O índice de Gini (quanto mais perto de 1, mais
concentrada é a renda) caiu de 0,490 para 0,485 quando considerado o
rendimento do trabalho. Apesar da aparente boa notícia, Maria Lúcia
Vieira, gerente da Pnad, explica que as razões não são positivas, pois
há perda de renda em todos os grupos:
— A redução da concentração
de rendimentos é boa quando há uma situação mais homogênea para todos.
Quando todo mundo perde, fica pior para todo mundo. Caiu, mas não
melhorou a situação das pessoas.
Para o coordenador do Centro de
Políticas Públicas do Insper, Naércio Menezes Filho, o salário mínimo
explica essa queda na desigualdade:
— Mesmo com a crise, o salário
mínimo continuou aumentando de acordo com a inflação. Esse aumento não
alcança os mais pobres, mas o meio da pirâmide de renda, no mercado de
trabalho especialmente. Mesmo assim, essa queda foi um pouco menor do
que na recessão de 1999, quando a renda caiu 9%. Nessa recessão, está
caindo menos que o PIB per capita (queda de 4,6%), apesar do aumento do
desemprego ter sido maior.
A realidade dentro dos lares reflete
esse retrocesso social, que se estende a 2016. Arroz, farinha, ovo, café
e mortadela é a dieta da família de Maria Luzia dos Santos Rafael, de
42 anos. Morando no bairro Bom Jardim, em Fortaleza, em uma casa com
três cômodos com as duas filhas, genro e três netas, ela é a provedora
da família. Aposentada por invalidez, recebe um salário mínimo. Paga o
aluguel de R$ 250, luz (R$ 60) e os outros gastos da família.
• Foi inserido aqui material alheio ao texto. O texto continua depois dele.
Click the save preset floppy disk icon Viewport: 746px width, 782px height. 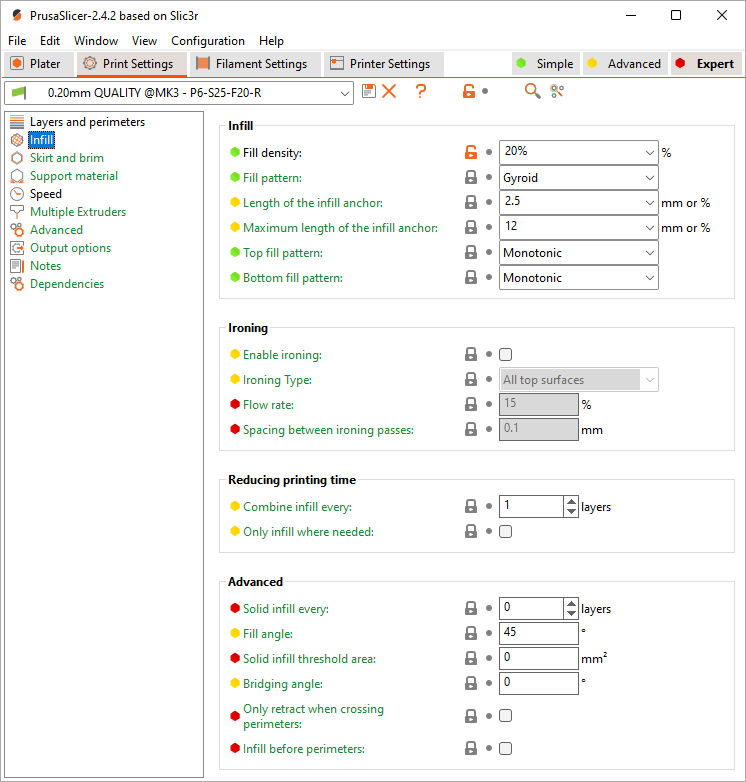369,91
— E assim que a gente vai vivendo. Eu me aposentei cedo, dentre as doenças que tenho coloque aí o HIV — lamenta Luzia.
As
filhas e o genro não contam com qualquer benefício social, apenas com a
solidariedade de Luzia. Francisco André Barbosa do Nascimento, de 37
anos, está desempregado. Ele conta que há meses procura qualquer
ocupação, mas nada tem aparecido. Nascimento é um dos 10 milhões de
desocupados que a Pnad mostrou. A taxa de desocupação subiu de 6,9% para
9,6% no ano passado:
— Eu faço tudo, sou vendedor, servente,
trabalho com qualquer serviço, mas parece que tudo sumiu, ninguém está
chamando para nada. Assim fica difícil, a gente vive só com a ajuda de
Deus e com a sensibilidade de algumas pessoas que nos ajudam.
Na
casa da família de Luzia, falta quase tudo. A casa é de chão batido e
pouca luz, a água não é encanada, televisão não existe. De
eletrodomésticos, só fogão e geladeira. No quarto, uma cama e a rede
para todos.
A forte queda de renda dos mais pobres é um alerta
para a necessidade de aumento dos programas sociais, diz Marcelo
Medeiros, professor da Universidade de Brasília (UnB) e pesquisador do
Instituto de Pesquisa Econômica Aplicada (Ipea). Mesmo em um contexto de
ajuste, ele lembra que o gasto com os mais pobres é pequeno diante de
outras despesas do governo, como a Previdência, e defende prioridade
para a questão.
— Se temos uma queda desta magnitude para os mais
pobres, é preciso aumentar os programas sociais para criar uma rede de
proteção. A hora não é de fazer economia com os mais pobres. Economizar
com pobres é economizar migalhas, o gasto mais pesado no Brasil é com os
mais ricos. Se isso não for feito, haverá forte pressão de aumento da
pobreza e da população de baixa renda — afirma o professor Medeiros.